PS I finished the body of the Wildflowers Shawl on Sunday with the yarn that Teresa sent me. There is a little more blue in the new skein but since it is across the top and will be on the edges, it's all good. Now I have to figure out how to attach the edging as I knit it. I'd rather not knit the edging separately and then graft it on which is an option. Learning to knit the edging onto the shawl as I go is part of the process for me. It's what I have learned from this project. I am still a new enough knitter that I learn something from each project I attempt. I'll try to take some photos. It's really pretty.

Happy Monday!

7 comments:

Bezzie said...

Hm, only 12. But I don't read many penis-penned stories. I don't know why, it's just a weird quirk I've developed as I've gotten older.

DPUTiger said...

Do Audiobooks count? Last summer I "read" the entire Golden Compass series with BBC-produced full-cast recordings and they were FANTASTIC! I loved the first, liked the second and the third was good, but by then the author's religious agenda was hitting you over the head with a sledgehammer.

Gotta really look at that list and see what I have and haven't read. I need to read more, and not just my fluffy brain candy books!

Sheepish Annie said...

I'm always a little horrified by how many classics I have not read. I really do read! Honest! Like at least a book a week!
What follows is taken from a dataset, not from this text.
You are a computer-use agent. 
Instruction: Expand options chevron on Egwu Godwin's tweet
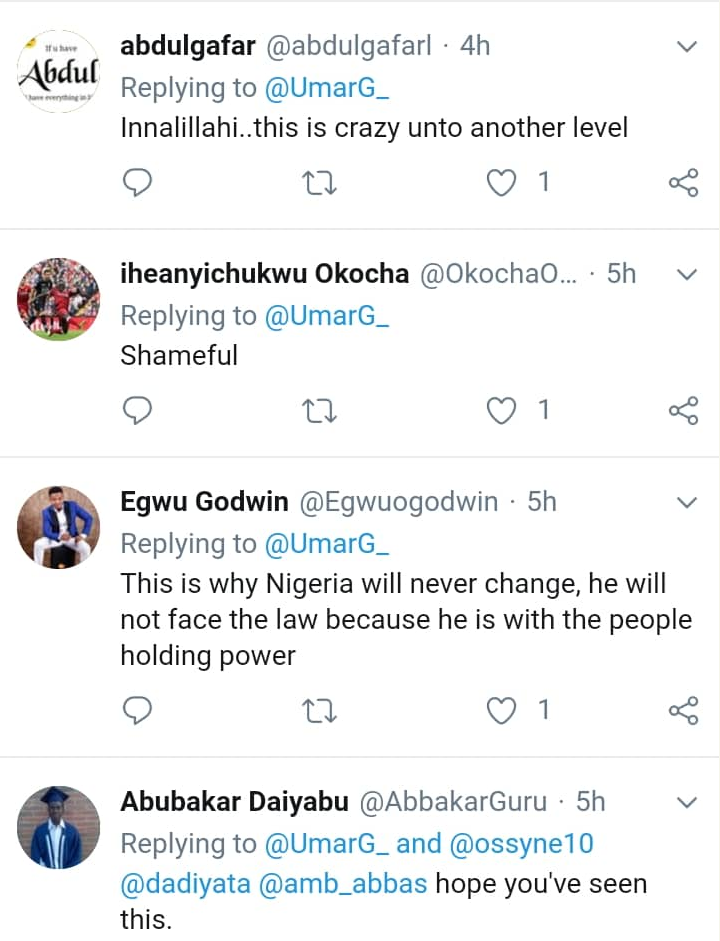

I really gotta raise my taste level a bit here...

Anonymous said...

Great meme - I'm trying to read more classics (listening to Tale of Two Cities on the train). Can't wait to see the shawl!

Rose Red said...

I've read a lot of those books (too many to count!) - mainly thanks to my English major in my Arts degree!

Amy Lane said...

I can not wait to see the wildflowers shawl--and though most of those looked really familiar (as in, I've probably read about 1/2 of them!) my mind is shot--no lists today!

MadMad said...

Oh, I was just going to say you might want to try the Golden Compass series (I noticed it wasn't emboldened...) and then you said you thought you might! Funny. Anyway, yes, give it a try - they were good books. (The first and second better than the third, but that's often the case, isn't it?)